Art

David Pagel

David Pagel in the green room at MOCA

David Pagel, an art critic and associate professor of art theory and history at Claremont Graduate University, grew up in Wisconsin before heading to California for college, and to the East Coast for graduate school. “But I beat a hasty retreat right back to California, because it’s such a fantastic place to be,” he said. Below, Pagel takes our In The Green Room Q&A.

Q. Where would we find you at 10 a.m. on a typical Saturday?

A. At home playing with my kids.

Q. What do you wish you had the nerve to do?

A. Nothing, actually. I’ll try anything once.

Q. What music have you listened to today?

A. Absolutely nothing. I’m a silence person. I like to listen to the wind blowing into the car or, when I’m riding my bike, the sounds of the street.

Q. When do you feel most creative?

A. In the early morning. I love to get up early and write, before I’ve talked to anyone, before anyone else’s words are in my head, and have that emptiness, that silence. The mornings are great for producing things and afternoons are great for editing things.

Q. What is your favorite word?

A. Purple.

Q. Who is your favorite fictional character?

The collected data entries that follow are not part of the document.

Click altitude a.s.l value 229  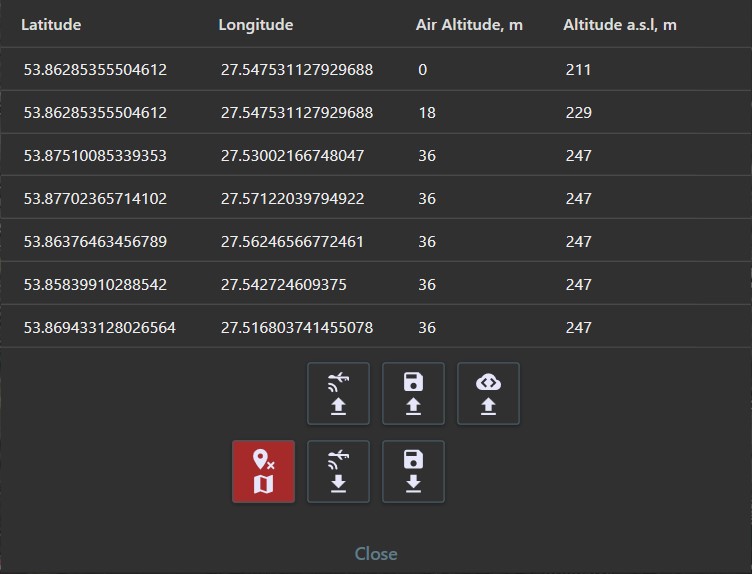coord(578,113)
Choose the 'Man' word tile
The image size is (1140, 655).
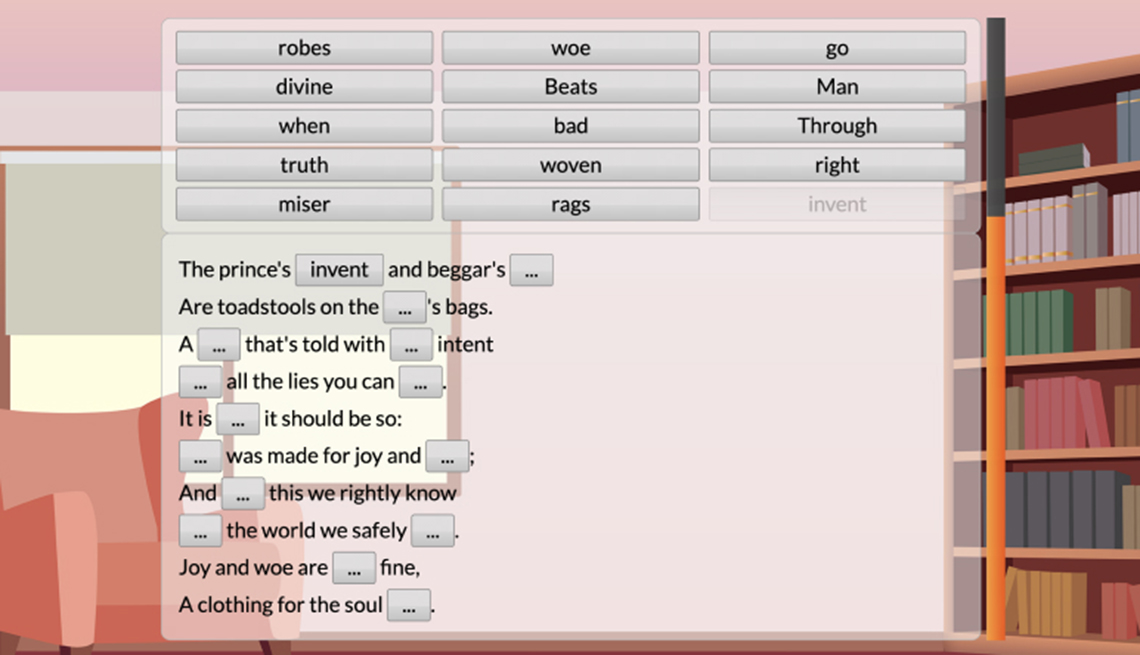click(x=837, y=87)
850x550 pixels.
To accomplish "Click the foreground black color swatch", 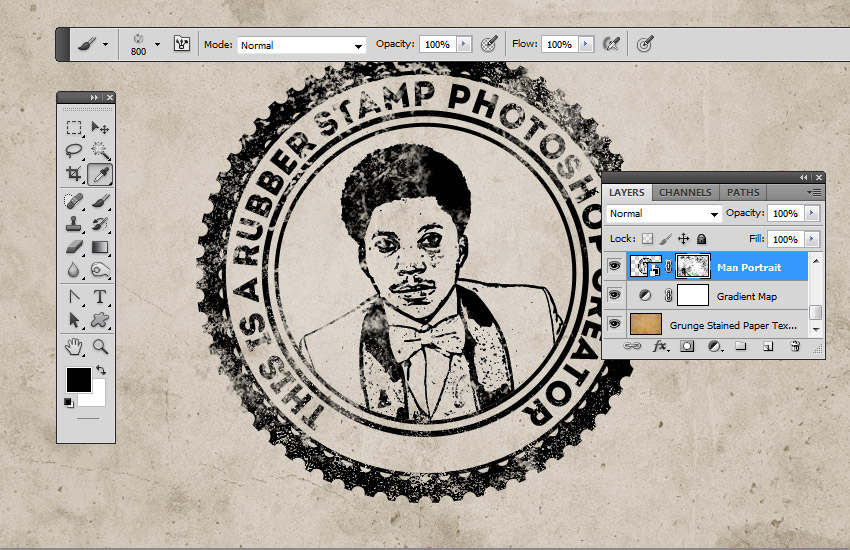I will (x=78, y=380).
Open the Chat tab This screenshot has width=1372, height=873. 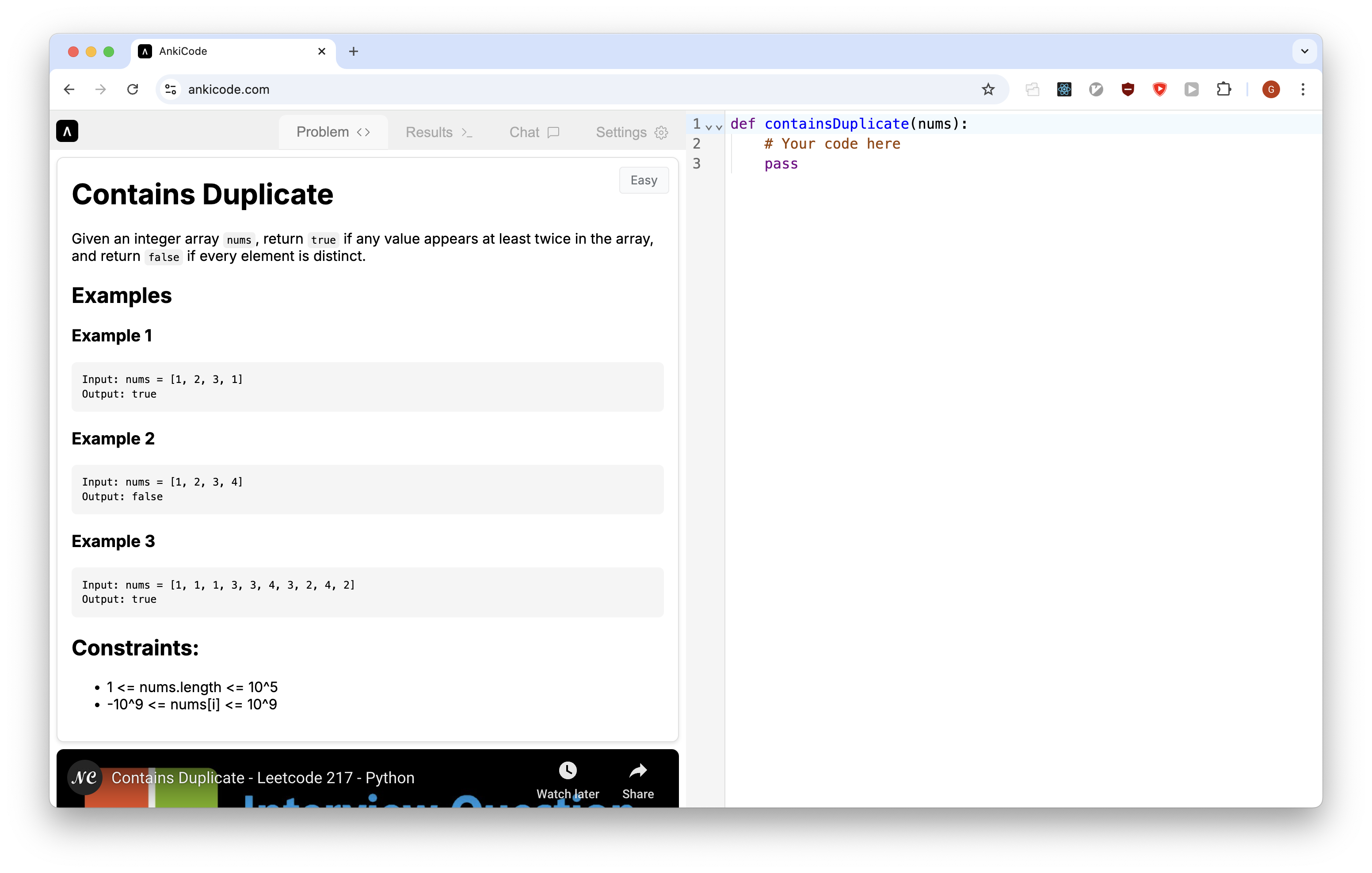(x=534, y=132)
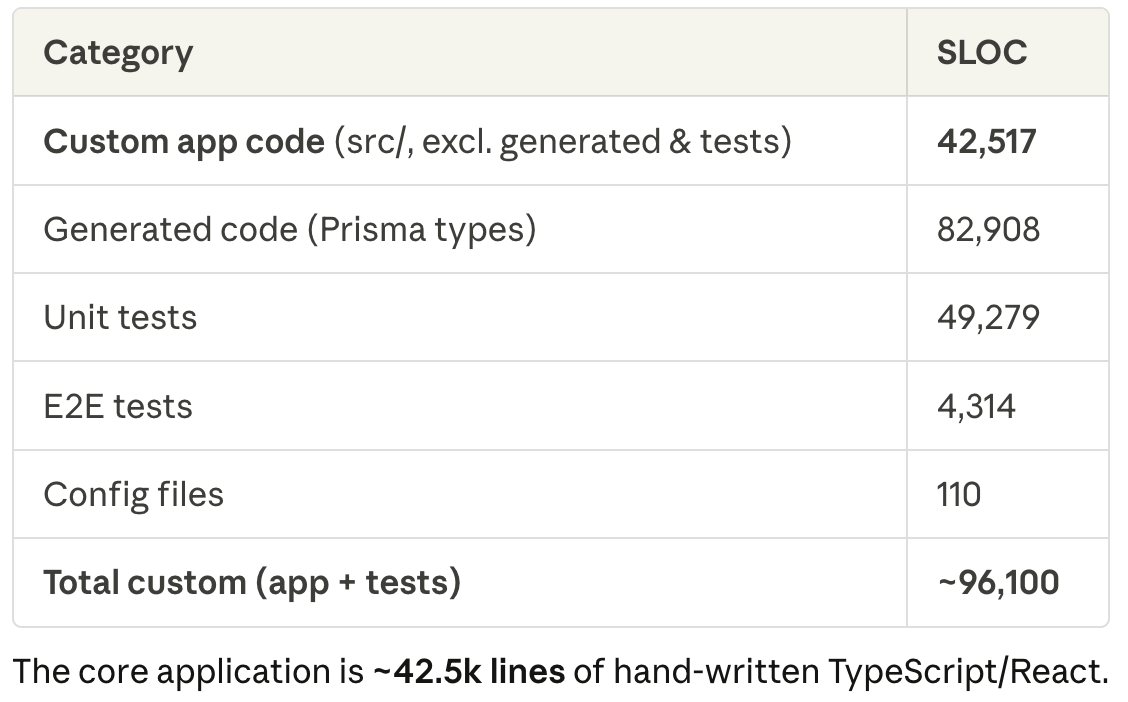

A. Slothrop from Thomas Pynchon’s Gravity’s Rainbow. Is that sufficiently nerdy?

Q. What is your favorite thing about Los Angeles?

A. I love how you can feel like you’re discovering things. There are so many different micro-communities and micro-places. There’s so much private public space.

Q. When you were a child, what did you want to be when you grew up?

A. A race car driver, then a doctor, then a psychiatrist, and then an art critic, believe it or not.

Q. What is your greatest extravagance?

A. I have really fine bicycles. I have a Pinarello Dogma made of magnesium, a Dario Pegoretti made of scandium, and a bike I had as a graduate student 26 years ago that I just got restored.

Q. What profession would you like to practice in your next life?

A. A philanthropist.

Q. Whose talent would you like to have?

A. Da Vinci’s would satisfy me.

Q. What is your most prized material possession?

A. It would be a fight between two of my bicycles. I think the magnesium one would win.

Q. Who is the one person living or dead you would most like to meet for dinner?

A. John F. Kennedy. I think he’d be fun.